(Extracted records Opens)

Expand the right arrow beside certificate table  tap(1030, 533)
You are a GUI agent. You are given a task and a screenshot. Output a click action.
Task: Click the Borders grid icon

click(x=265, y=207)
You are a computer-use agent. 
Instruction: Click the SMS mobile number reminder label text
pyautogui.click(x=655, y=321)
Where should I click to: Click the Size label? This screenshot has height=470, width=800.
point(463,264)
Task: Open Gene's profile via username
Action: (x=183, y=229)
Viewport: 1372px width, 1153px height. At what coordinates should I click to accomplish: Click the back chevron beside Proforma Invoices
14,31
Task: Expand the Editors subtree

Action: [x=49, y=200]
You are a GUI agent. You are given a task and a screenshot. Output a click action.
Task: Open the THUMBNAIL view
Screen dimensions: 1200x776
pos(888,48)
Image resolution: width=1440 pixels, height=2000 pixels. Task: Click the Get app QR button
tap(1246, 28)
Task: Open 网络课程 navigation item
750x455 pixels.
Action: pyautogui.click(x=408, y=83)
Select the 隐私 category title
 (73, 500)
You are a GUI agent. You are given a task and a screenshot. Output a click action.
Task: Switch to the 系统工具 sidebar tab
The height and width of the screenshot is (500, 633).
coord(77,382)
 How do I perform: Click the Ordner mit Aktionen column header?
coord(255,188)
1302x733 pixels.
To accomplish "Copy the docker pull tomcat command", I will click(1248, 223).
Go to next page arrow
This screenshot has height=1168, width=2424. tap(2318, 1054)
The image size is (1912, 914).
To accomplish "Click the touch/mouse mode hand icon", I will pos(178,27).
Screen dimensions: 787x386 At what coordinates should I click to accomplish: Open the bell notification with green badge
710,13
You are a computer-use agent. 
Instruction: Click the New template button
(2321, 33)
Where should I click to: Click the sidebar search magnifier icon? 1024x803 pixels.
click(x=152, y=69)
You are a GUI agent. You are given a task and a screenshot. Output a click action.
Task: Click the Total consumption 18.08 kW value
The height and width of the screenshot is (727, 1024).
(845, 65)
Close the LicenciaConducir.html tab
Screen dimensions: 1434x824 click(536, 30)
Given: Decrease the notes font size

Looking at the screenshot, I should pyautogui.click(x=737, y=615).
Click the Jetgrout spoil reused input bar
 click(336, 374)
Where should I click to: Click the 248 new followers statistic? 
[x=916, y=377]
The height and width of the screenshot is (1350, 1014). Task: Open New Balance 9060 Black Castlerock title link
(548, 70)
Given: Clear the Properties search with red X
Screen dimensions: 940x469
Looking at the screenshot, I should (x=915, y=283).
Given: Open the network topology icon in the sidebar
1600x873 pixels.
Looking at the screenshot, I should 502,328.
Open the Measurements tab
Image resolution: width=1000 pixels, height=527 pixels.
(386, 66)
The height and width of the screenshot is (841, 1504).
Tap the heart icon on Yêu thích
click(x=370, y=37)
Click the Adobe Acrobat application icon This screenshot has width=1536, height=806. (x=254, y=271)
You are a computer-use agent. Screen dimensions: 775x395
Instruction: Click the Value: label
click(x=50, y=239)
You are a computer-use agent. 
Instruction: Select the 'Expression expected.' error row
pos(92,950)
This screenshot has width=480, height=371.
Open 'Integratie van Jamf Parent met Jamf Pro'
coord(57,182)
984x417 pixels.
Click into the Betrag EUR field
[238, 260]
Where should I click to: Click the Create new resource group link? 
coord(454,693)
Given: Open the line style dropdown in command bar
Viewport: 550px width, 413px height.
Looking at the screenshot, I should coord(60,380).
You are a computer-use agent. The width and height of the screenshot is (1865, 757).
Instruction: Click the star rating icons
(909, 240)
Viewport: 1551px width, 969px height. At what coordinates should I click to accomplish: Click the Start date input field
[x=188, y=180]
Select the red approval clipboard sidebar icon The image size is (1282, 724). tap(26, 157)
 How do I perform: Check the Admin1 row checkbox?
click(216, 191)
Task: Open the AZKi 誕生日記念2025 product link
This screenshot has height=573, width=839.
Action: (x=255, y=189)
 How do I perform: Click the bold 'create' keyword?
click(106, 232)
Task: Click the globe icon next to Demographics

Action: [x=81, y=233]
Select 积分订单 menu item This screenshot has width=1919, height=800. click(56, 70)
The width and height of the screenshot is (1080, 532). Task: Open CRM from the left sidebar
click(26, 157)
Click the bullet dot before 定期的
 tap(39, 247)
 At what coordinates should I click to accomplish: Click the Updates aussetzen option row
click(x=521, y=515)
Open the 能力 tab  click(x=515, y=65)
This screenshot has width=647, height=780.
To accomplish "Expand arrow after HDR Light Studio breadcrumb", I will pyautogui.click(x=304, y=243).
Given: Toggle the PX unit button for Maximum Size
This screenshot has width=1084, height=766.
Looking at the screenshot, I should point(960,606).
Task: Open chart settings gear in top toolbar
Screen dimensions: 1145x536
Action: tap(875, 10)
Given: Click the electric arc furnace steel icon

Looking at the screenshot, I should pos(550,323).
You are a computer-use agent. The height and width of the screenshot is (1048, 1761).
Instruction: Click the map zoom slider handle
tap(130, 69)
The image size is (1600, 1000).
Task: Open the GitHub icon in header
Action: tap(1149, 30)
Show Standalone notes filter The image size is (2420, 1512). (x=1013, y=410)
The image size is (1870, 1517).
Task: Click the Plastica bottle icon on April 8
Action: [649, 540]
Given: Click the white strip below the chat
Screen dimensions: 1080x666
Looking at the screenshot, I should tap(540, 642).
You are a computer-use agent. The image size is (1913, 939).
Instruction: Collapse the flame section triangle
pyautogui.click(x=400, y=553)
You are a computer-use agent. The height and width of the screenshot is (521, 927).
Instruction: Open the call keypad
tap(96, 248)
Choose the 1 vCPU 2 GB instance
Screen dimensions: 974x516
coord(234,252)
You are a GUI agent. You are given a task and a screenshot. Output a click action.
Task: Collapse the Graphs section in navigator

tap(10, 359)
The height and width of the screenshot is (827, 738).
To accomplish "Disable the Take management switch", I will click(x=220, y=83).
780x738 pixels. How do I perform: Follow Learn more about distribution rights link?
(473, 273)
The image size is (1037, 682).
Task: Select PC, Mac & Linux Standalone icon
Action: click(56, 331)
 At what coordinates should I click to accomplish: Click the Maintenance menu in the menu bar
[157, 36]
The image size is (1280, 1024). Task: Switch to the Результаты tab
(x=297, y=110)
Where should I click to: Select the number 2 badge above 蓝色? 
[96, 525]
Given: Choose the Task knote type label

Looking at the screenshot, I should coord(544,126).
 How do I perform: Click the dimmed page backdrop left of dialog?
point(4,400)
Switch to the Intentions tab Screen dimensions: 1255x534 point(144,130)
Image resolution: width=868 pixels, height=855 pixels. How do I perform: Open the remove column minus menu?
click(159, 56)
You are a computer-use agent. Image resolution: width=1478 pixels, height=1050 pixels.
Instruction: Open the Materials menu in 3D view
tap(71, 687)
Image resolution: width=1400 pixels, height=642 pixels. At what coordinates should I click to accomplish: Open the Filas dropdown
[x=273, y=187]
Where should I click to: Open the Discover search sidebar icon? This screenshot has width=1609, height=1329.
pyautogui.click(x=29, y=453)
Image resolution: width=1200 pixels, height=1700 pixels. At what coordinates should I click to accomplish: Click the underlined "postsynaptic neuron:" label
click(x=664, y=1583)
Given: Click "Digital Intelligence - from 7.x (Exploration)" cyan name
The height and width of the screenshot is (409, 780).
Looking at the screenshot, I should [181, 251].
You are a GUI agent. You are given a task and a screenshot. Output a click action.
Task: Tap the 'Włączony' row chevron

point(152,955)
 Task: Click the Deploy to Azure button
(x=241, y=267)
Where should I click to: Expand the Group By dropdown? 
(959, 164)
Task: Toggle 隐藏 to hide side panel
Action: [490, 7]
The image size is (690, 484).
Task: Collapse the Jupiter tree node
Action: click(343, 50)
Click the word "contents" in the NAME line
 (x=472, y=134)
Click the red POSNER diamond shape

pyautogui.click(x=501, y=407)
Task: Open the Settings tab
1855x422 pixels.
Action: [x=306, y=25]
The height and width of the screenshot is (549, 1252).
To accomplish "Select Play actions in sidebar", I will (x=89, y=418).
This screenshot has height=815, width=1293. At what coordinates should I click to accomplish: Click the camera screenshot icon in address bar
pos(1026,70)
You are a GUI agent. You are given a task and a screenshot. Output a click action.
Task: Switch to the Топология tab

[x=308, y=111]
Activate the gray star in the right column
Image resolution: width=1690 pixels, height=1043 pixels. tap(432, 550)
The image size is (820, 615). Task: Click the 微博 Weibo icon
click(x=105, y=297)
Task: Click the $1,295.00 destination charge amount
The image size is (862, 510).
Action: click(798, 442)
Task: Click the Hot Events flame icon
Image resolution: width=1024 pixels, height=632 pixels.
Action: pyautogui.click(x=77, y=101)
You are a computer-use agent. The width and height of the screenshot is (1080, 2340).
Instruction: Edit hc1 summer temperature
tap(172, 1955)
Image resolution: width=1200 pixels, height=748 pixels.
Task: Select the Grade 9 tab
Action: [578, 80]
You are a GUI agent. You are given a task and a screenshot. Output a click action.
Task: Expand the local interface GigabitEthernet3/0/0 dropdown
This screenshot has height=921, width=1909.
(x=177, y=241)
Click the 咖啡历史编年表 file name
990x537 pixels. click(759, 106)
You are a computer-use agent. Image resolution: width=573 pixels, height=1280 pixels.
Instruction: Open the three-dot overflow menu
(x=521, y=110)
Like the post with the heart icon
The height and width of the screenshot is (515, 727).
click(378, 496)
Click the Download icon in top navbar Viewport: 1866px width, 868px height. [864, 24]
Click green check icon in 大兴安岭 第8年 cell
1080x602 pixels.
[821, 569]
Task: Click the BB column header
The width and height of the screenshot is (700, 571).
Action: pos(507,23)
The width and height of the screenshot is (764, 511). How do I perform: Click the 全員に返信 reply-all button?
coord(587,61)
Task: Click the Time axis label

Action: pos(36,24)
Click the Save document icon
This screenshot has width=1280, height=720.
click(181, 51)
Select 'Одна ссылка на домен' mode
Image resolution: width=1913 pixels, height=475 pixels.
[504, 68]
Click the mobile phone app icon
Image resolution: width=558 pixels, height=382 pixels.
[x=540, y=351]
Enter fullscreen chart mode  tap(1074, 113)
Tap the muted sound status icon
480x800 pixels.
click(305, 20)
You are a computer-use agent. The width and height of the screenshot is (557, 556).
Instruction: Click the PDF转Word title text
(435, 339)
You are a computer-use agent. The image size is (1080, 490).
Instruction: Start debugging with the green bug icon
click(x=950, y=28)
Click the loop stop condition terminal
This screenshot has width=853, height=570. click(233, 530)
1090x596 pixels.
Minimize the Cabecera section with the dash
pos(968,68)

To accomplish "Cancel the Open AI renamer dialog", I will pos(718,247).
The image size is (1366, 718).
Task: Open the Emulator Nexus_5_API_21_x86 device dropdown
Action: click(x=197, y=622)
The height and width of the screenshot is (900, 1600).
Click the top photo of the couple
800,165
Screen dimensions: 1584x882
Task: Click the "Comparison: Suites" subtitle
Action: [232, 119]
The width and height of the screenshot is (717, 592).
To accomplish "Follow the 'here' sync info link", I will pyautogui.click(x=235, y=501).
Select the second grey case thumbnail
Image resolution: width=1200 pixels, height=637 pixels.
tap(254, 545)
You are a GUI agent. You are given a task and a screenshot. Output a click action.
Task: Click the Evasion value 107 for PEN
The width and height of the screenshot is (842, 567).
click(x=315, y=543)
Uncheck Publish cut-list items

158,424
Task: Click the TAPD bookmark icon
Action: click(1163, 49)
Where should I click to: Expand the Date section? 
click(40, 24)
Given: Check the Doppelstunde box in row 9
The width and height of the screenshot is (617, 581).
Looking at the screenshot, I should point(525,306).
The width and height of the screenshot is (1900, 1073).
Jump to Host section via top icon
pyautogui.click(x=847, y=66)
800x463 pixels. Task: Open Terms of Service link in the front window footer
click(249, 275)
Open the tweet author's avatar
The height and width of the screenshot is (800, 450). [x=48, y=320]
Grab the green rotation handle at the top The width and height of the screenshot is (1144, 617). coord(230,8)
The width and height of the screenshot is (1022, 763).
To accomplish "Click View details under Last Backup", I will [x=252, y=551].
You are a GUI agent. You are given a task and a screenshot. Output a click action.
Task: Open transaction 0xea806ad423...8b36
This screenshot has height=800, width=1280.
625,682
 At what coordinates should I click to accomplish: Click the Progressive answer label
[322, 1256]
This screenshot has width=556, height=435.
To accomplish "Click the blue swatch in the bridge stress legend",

(Extracted records Closes)

> What you will do: Starting from the line containing "Progressive answer label", repeat each line through the end of the entries, exactly.

> Completed exercise:
 At what coordinates should I click to accomplish: Click the Progressive answer label
[322, 1256]
This screenshot has width=556, height=435.
To accomplish "Click the blue swatch in the bridge stress legend",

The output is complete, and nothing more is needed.